■ RECORDS FOR THE TASK:

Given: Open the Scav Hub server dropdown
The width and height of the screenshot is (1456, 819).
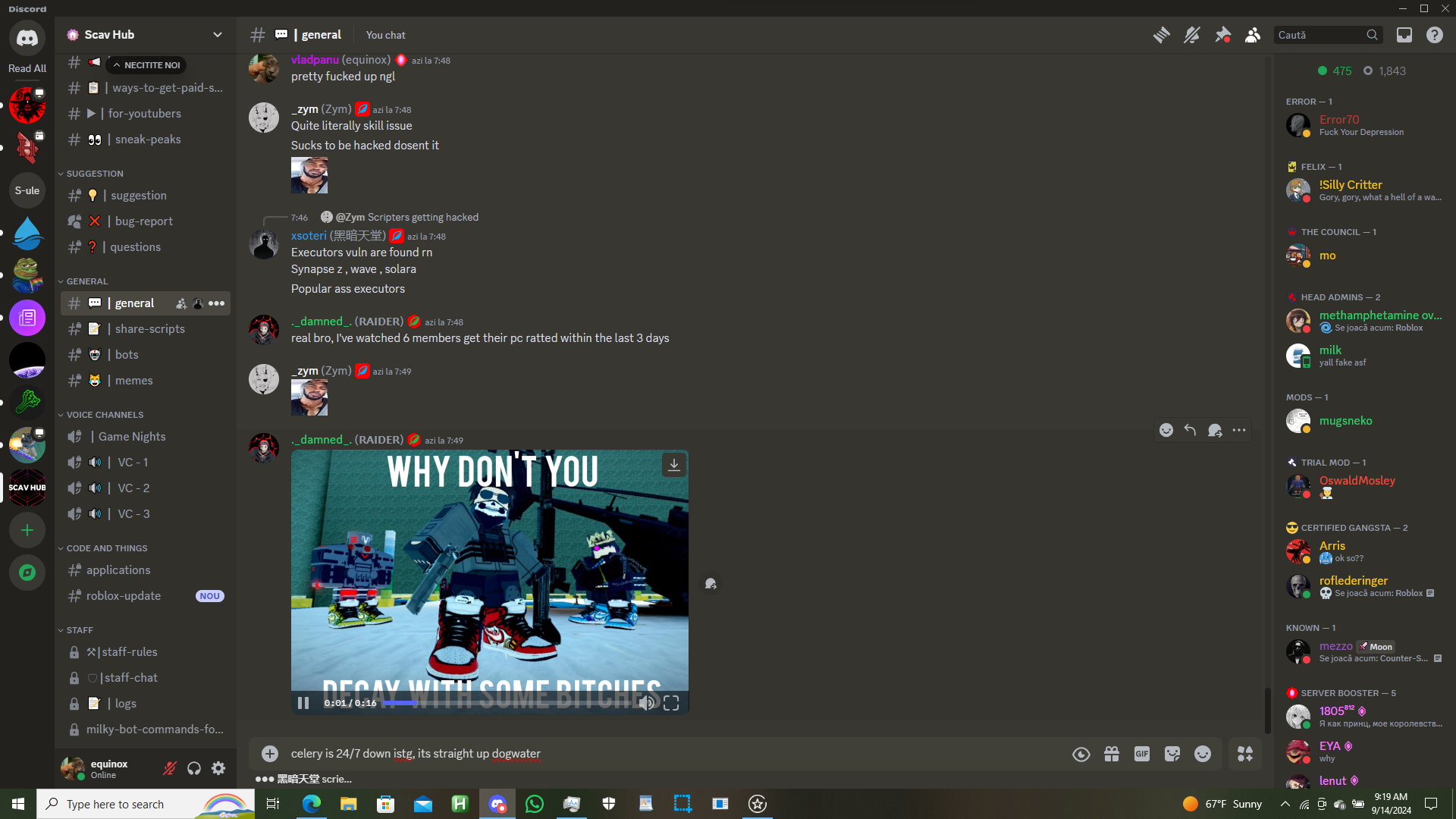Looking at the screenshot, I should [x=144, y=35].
* * *
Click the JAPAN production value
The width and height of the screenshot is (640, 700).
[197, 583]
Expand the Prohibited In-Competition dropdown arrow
--
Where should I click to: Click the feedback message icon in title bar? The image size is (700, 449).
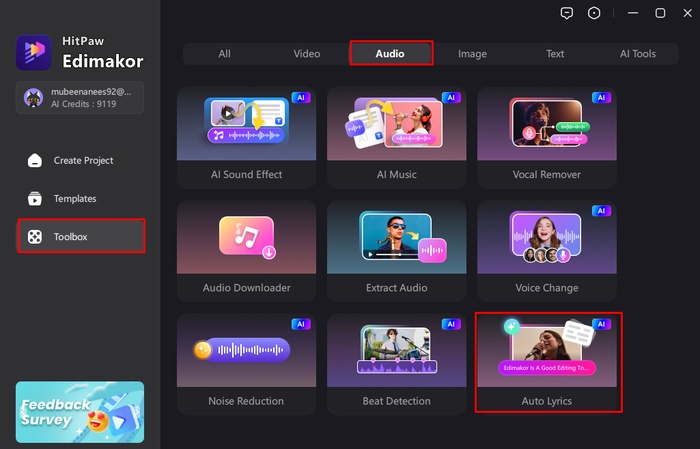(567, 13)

■ GIVEN REQUEST: Start at the line that has "Click the JAPAN production value" and stop after the line that has "Expand the Prohibited". Reproduce those lines with "dropdown arrow" swapped for "toggle icon" and everything else left unchanged.

■ RESULT:
Click the JAPAN production value
The width and height of the screenshot is (640, 700).
[197, 583]
Expand the Prohibited In-Competition toggle icon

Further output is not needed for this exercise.